How to Spend 2 Days in Moscow
A two-day trip to Moscow offers the chance to see the most important sites of the Russian capital and also get a sense of the political history that has shaped it. From exploring a former emperor’s palace to following in the KGB’s footsteps, here’s how to spend two days in Moscow.
Day 1: Explore the City and Its Past
**Morning:**Start your first day with a walking tour of Moscow’s most important landmarks, including Red Square, St. Basil’s Cathedral, the Kremlin, and the Bolshoi building. Alternatively, a hop-on hop-off bus tour allows you to create a wider-ranging itinerary, spending as long as you wish at each stop.
**Afternoon:**Go underground to discover some of Moscow’s most beautiful art spaces on a guided tour of the city’s Metro stations. A legacy of an ambitious architectural project of the Soviet era, the stations are opulently decked out with chandeliers, mosaics, stained glass, and sculptures.
**Night:**Get a taste of local Muscovite life on a nightlife tour in one of Moscow’s hippest districts. You can make new friends, drink Russian liquor, and taste typical snacks as your guide takes you to some of the city’s buzziest hotspots and to locals’ favorite watering holes.
Day 2: Discover Different Perspectives
**Morning:**Delve into the opulent depths of the Kremlin, the former residence of Russian emperors, on a guided tour of the building’s architectural highlights. If you book a tour with priority access, you can avoid the lines by entering at the earliest admission time.
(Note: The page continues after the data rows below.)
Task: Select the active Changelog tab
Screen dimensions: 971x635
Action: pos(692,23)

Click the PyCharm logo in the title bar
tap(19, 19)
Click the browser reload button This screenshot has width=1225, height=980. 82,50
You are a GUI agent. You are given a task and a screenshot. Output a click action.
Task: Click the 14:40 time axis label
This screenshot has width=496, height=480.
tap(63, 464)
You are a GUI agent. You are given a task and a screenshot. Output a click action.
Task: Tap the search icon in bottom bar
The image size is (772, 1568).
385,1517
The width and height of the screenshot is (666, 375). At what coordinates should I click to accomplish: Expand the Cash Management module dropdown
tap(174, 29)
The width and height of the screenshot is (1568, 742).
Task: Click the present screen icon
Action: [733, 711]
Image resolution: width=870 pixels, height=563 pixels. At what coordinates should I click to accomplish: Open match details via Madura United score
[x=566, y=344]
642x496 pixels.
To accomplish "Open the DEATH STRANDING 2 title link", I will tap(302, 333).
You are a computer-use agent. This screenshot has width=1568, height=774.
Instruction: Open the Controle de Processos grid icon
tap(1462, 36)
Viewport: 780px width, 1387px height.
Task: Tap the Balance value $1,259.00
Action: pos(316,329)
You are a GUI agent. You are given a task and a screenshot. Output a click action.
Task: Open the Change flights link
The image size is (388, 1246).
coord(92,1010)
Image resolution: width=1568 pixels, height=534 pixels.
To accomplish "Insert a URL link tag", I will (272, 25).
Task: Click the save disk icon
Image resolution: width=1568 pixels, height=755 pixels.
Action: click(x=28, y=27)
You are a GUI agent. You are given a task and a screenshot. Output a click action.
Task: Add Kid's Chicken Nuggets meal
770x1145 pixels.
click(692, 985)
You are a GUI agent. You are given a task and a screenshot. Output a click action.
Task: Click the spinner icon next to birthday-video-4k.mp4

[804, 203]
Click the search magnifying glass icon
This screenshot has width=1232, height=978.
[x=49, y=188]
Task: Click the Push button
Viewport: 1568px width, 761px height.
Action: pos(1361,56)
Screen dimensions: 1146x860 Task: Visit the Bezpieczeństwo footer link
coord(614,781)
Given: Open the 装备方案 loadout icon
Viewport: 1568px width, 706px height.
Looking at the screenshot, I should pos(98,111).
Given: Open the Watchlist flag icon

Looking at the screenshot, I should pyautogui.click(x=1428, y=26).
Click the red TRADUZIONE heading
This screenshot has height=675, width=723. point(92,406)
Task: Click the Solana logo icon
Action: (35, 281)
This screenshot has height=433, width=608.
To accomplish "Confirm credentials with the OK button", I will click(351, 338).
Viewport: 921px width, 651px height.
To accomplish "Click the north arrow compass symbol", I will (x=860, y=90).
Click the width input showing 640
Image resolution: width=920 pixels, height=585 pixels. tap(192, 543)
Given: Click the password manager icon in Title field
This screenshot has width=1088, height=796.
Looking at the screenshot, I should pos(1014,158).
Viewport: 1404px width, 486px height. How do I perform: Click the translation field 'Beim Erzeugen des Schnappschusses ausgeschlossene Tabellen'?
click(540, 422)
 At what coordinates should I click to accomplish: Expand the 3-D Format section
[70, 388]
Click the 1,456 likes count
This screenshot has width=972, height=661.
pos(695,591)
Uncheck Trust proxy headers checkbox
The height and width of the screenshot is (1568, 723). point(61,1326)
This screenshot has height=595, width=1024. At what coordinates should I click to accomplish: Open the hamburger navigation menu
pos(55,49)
**Afternoon:**See Moscow from a different perspective with an afternoon cruise on the Moskva River that offers views of the Kremlin, Novodevichy Convent, Cathedral of Christ the Saviour, and Moscow State University—all without the hassle of navigating the crowds. Tours often include hot drinks and snacks.
**Night:**Unravel myths and misperceptions as you learn about the political history of Moscow’s Soviet era on a guided tour to landmarks associated with this turbulent era, including the former KGB building, a memorial to Soviet labor camp prisoners, and Revolution Square, the site of the 1917 Bolshevik revolution.